Bolsonaro pode ser extraditado em caso de investigação, avaliam especialistas




 Segundo as regras do direito internacional, existem previsões legais para que o ex-presidente Jair Bolsonaro seja obrigado a deixar os Estados Unidos e voltar para o Brasil, caso seja condenado ou simplesmente investigado pela Justiça brasileira. 

A possibilidade de uma saída forçada de capitão do território norte-americano começou a ser levantada, principalmente, neste domingo (8), a partir de atentados promovidos por bolsonaristas em Brasília. Parlamentares dos EUA pressionam para que o país atue nesse sentido.

Bolsonaro já é investigado por inquéritos no Supremo Tribunal Federal (STF) e no Tribunal Superior Eleitoral (TSE), incluindo suposta interferência na Polícia Federal e ataque às urnas. 

Especialistas avaliam que as chances de Bolsonaro ser obrigado a deixar os EUA variam e passam por mecanismos distintos: extradiçãodeportação e expulsão

Extradição

O especialista em direito internacional e professor da faculdade Dom Helder Câmara, Vladimir Feijó, explica que não é necessária uma condenação para que Bolsonaro retorne ao Brasil. Apenas uma investigação é suficiente para que o Itamaraty peça a extradilção.

"Primeiro, é preciso haver ao menos um inquérito instaurado com pedidos de ser ouvido. Diante do pedido judicial, o Itamaraty pode encaminhar a solicitação para cooperação judiciária aos EUA. Chegando lá, eles vão analisar os documentos enviados e se cumpre os criterios deles", diz o especialista. 

Deportação

Por iniciativa dos Estados Unidos, Bolsonaro poderia ainda ser deportado, caso viole alguma lei do país norte-americano, não necessariamente por cometimento de crime, mas pode ocorrer por violação administrativa, segundo Feijó. 

Para o professor de direito internacional Dorival Guimarães Júnior, do Ibmec, a deportação não se aplica a Bolsonaro porque ele estaria legalmente em território norte-americano. Bolsonaro acessou os Estados Unidos no dia 30 de dezembro, ainda como presidente da República.

Expulsão ou expatriação

Ainda existe a possibilidade de expulsão ou expatriação por parte dos Estados Unidos. Cada país tem suas regras próprias para acionar esse dispositivo, mas geralmente se aplica quando a nação considera "alguém indesejavel no país por ser criminoso", segundo Feijó.

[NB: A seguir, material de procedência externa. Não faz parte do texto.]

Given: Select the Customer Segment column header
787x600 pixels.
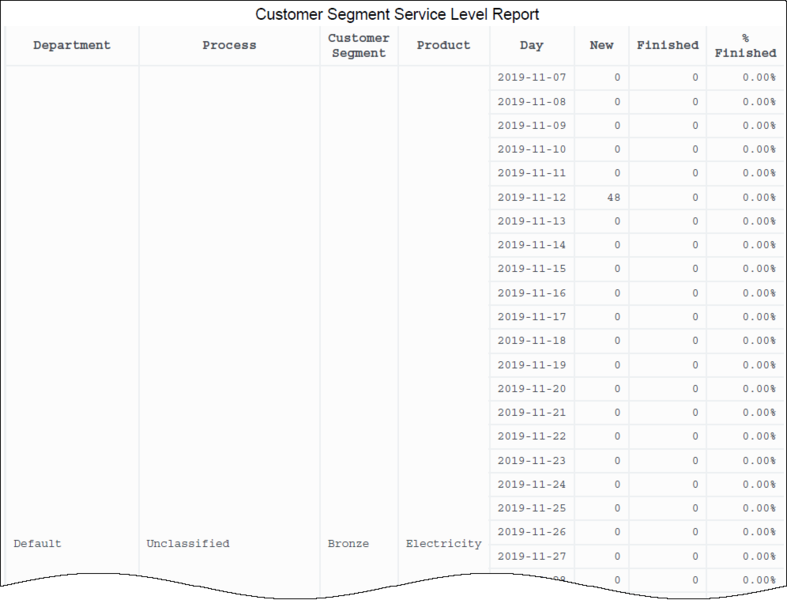Looking at the screenshot, I should click(x=358, y=45).
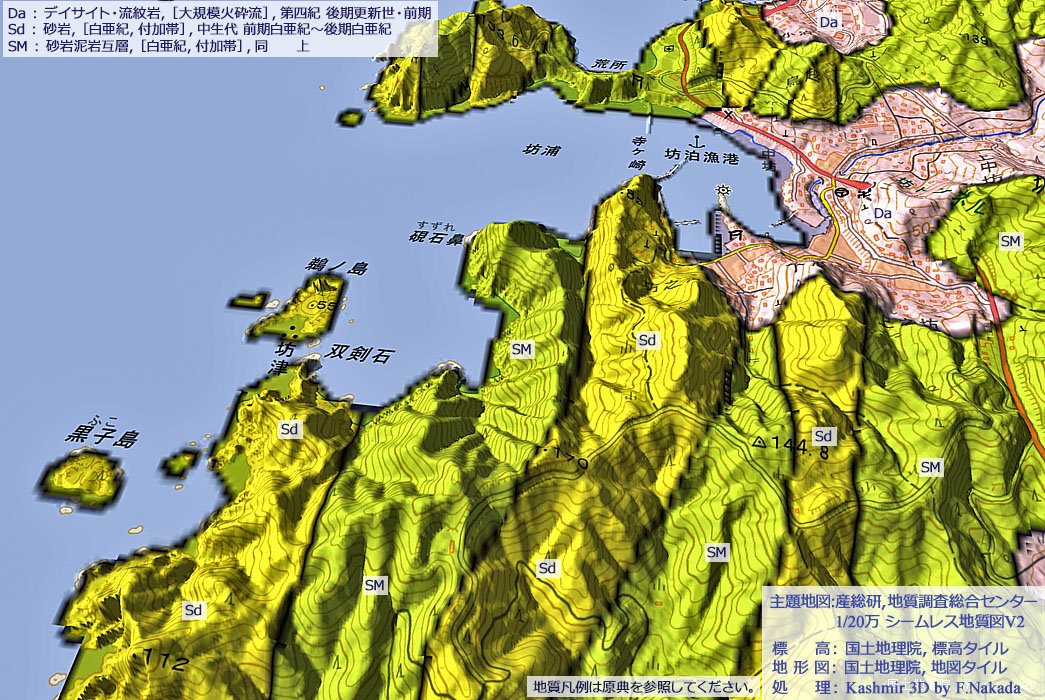Click the 坊浦 bay label

(544, 150)
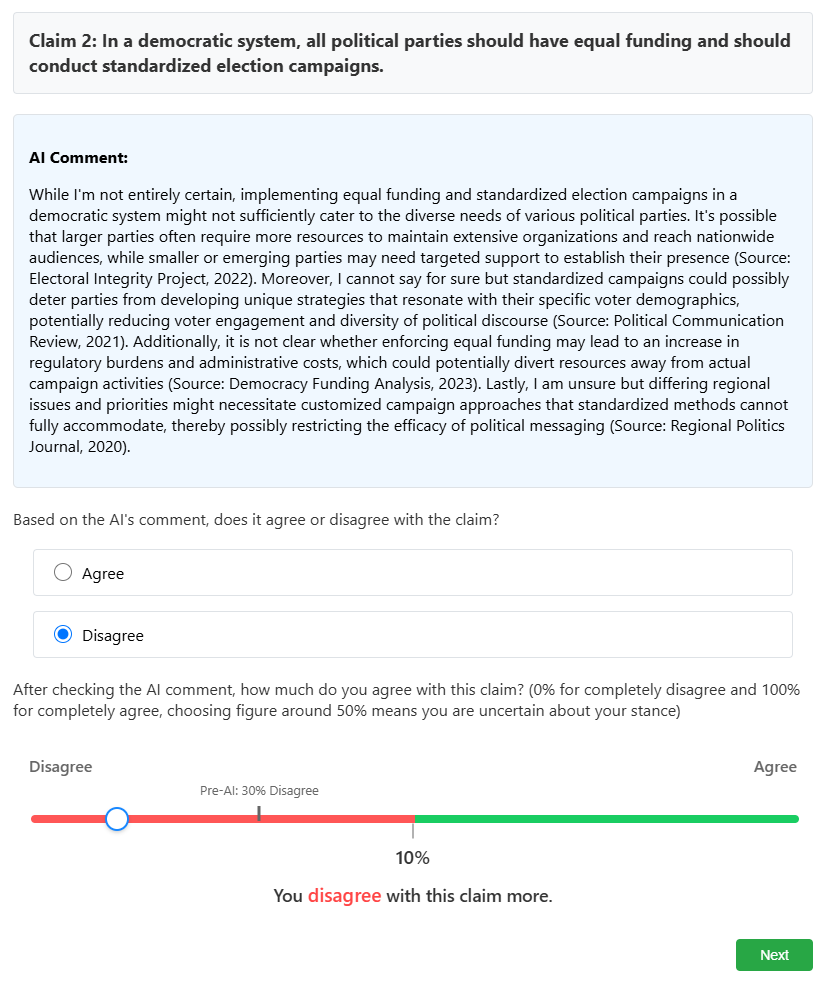Click the 'Pre-AI: 30% Disagree' label
831x984 pixels.
pos(259,791)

O professor Dorival Guimarães avalia que a expulsão não se aplica a Bolsonaro. "Não vejo nenhuma possibilidade quanto à aplicação da expulsão, porque, além de se tratar de um ex-chefe de Estado, ele, nos Estados Unidos, até o momento ele não não está praticando nenhum ato que possa, pelo menos até o momento, ser capaz de contrariar a legislação ou os interesses norte-americanos".

Defesa

Bolsonaro se pronunciou sobre os atos em Brasília ainda na noite deste domingo (8) por meio de suas redes sociais. "Ao longo do meu mandato, sempre estive dentro das quatro linhas da Constituição respeitando e defendendo as leis, a democracia, a transparência e a nossa sagrada liberdade. Repudio as acusações, sem provas, a mim atribuídas por parte do atual chefe do executivo do Brasil", disse.